The cigar was blended by Edmundo Garcia of General Cigar Dominicana in Santiago. It incorporates Nicaraguan ligero, Brazilian mata fina, two types of Dominican piloto cubano, and a binder grown on Nestor Plasencia’s farm in Talanga, Honduras.
The Macanudo Maduro Vintage is packed in handsome 12-count mahogany chests. The initial release last year — the “Reserva Dorada” edition — attracted attention because each cigar was adorned with a concave metal band. I’ve been told the band acts as a humidity gauge, but I am a little sceptical on that point. I do, however, believe it would make a swell engagement ring. (Under certain unspecified circumstances, for the digitally well endowed.)
Only two sizes are made, a 6 x 49 perfecto, and a 6 x 54 toro. I am reviewing the toro, obviously.
The wrapper is dark but not matte black (an indication of natural processing), and is somewhat rustic despite its rich complexion. The round Cullman style cap is a trademark of the Macanudo line, so it is present here as well.
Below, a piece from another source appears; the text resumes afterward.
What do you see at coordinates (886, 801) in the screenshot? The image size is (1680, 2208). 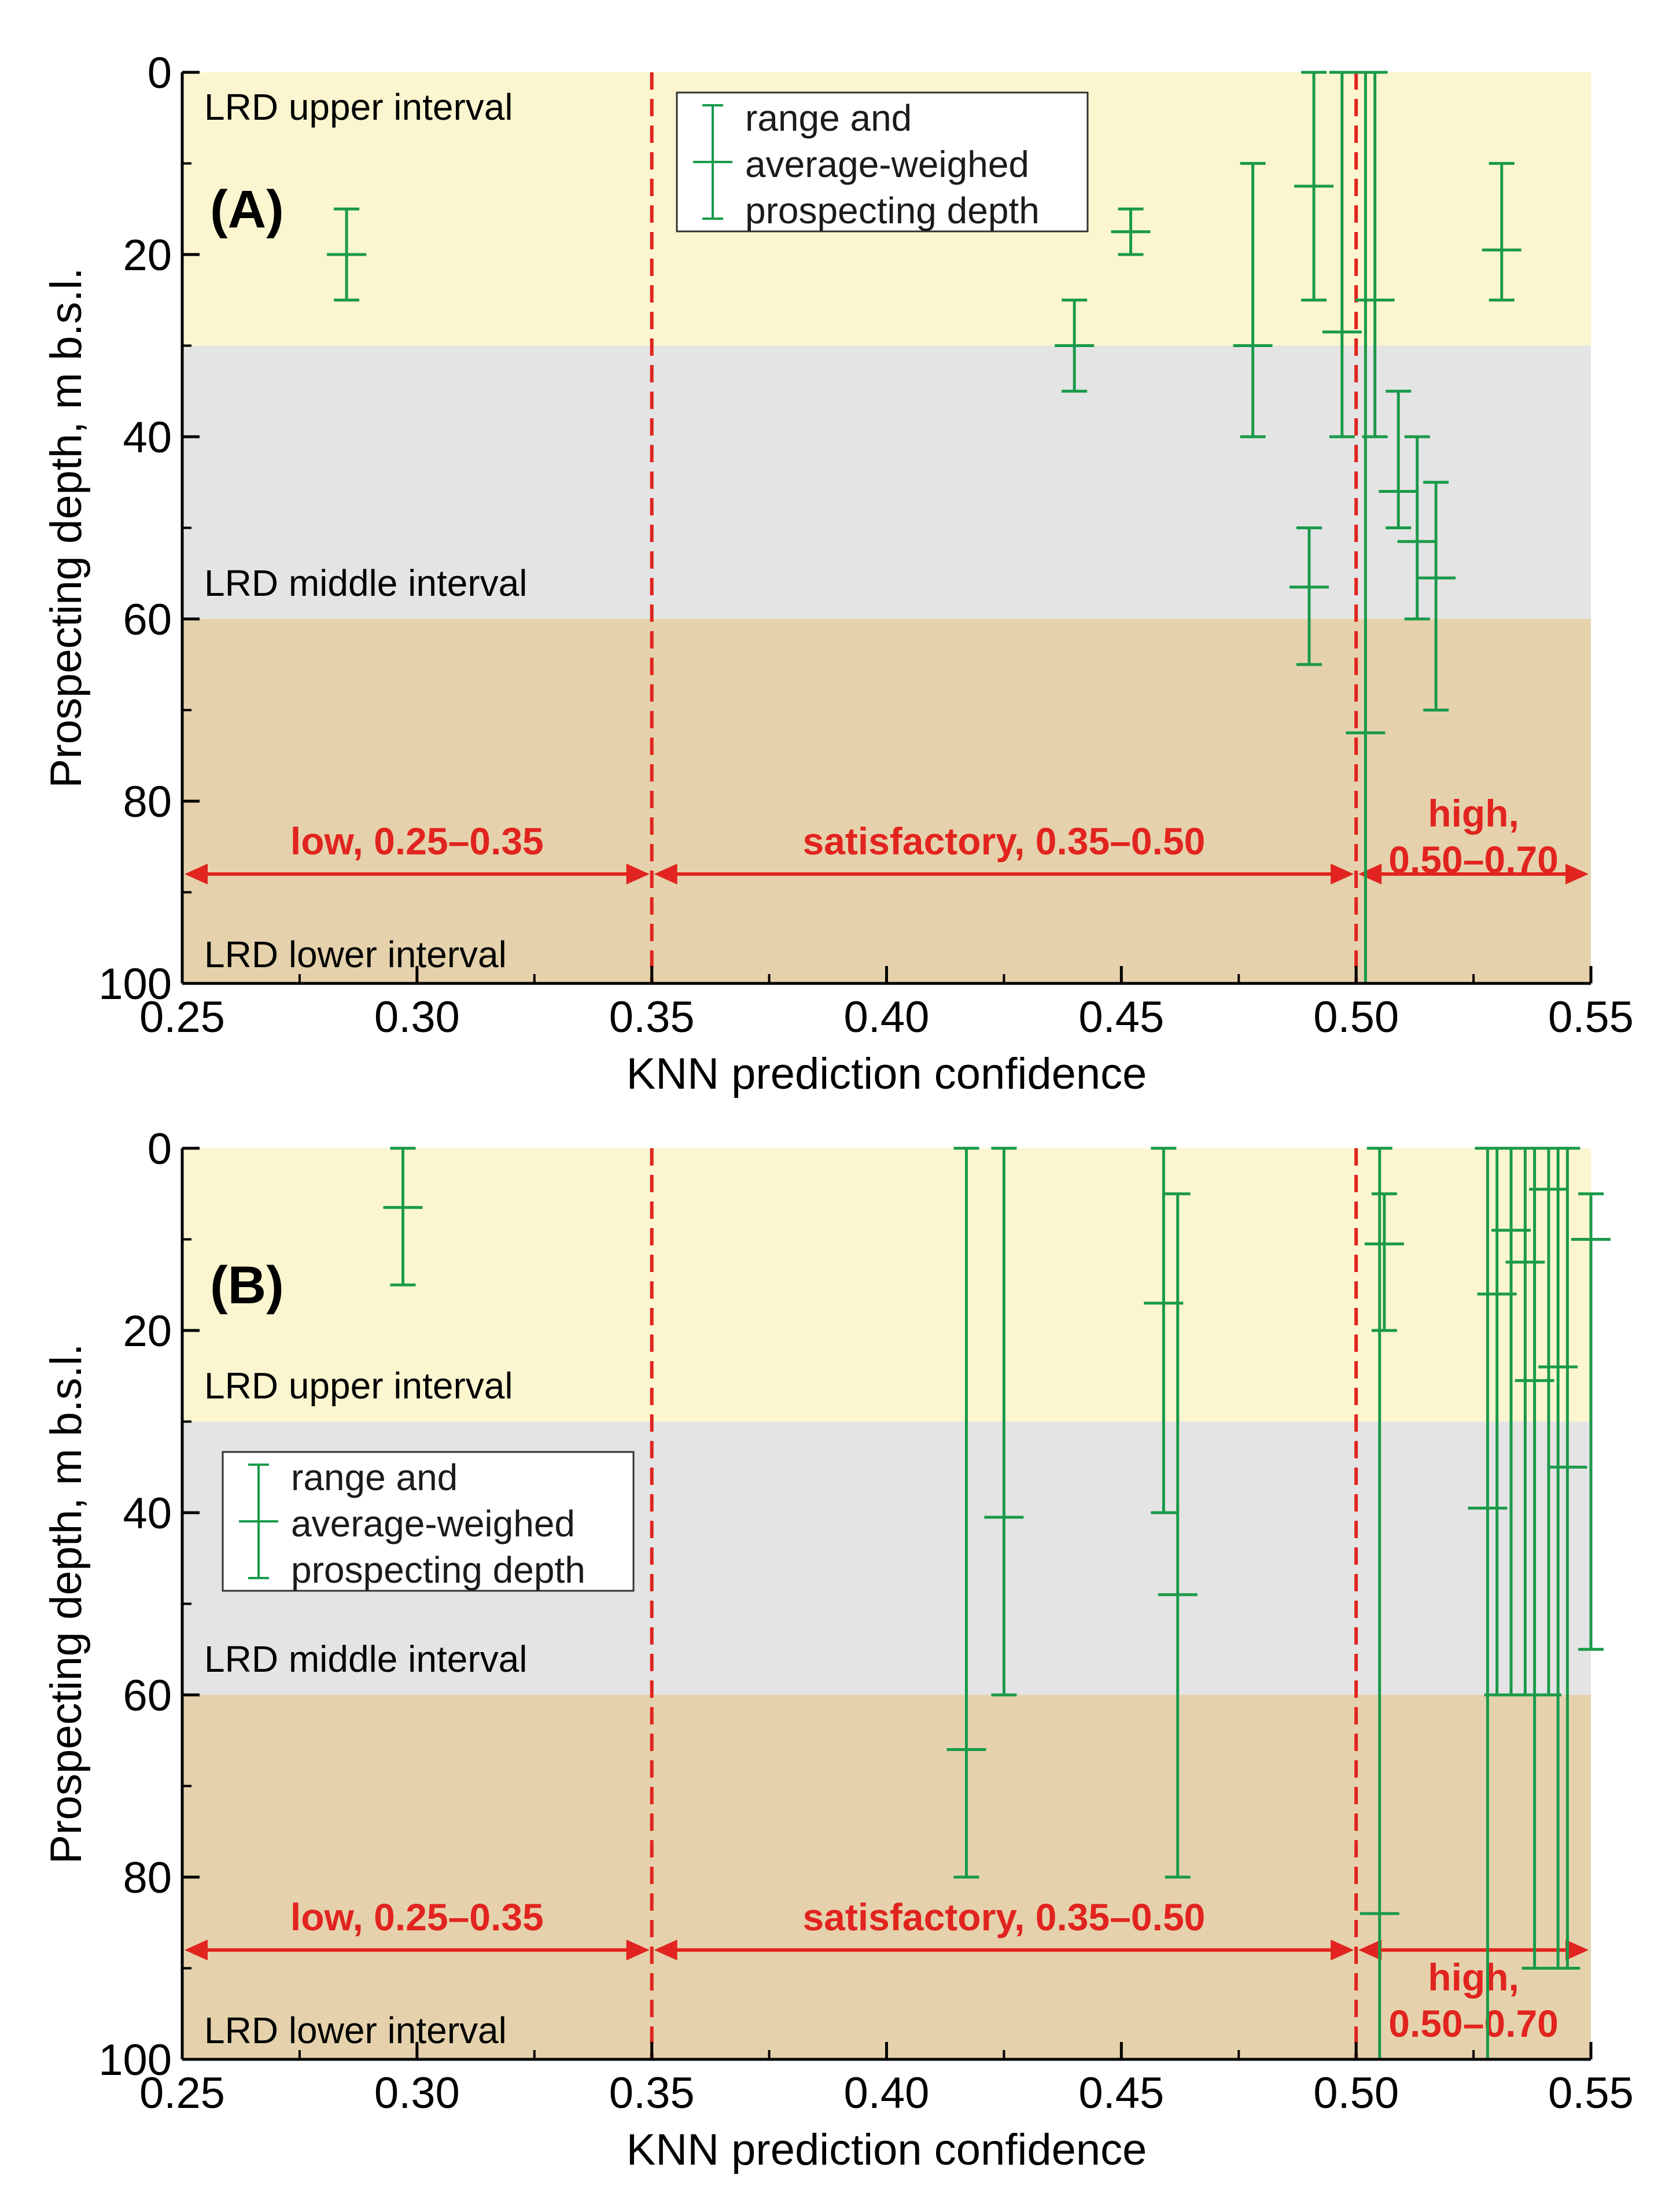 I see `interval-band` at bounding box center [886, 801].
All other construction qualities are excellent — a firm roll, an easy draw, and a solid (but slightly flaky) ash. The burn is surprisingly even for a maduro cigar.
Overall construction: Excellent.
As you’d expect from a Macanudo, this cigar is very smooth, but it has a bit more flair than your typical Mac. In the first third there is a fair amount of spice on the nose (though not on the palate) and the smoke is highly aromatic with wood and chocolate scents. The smoke texture is creamy and medium in body.
There is a little more heft in the middle section as the flavors grow slightly more robust. The cocoa and chocolate flavors migrate to the palate while the sweetness of the aroma intensifies and adds a touch of char.
The big surprise is in the final section of the cigar — a mild bite. Imagine that — a Macanudo with a bite! It is admittedly a playful one, and for the most part the cigar remains smooth with lots of chocolate and coffee notes to the end.
This Mac Maddy ’97 is a daddy of a smoke. It’s not tremendously complex, but it’s smooth and packs a whole lot more flavor than I’d expected. All of the flavors you’d expect from a top-shelf maduro are here — chocolate, wood, and sweet char — and it burns beautifully.
The going price for this cigar is around 9 USD per stick, but they’re a rare commodity at the moment. They seem to be sold out everywhere, which in itself is a good indication of its quality.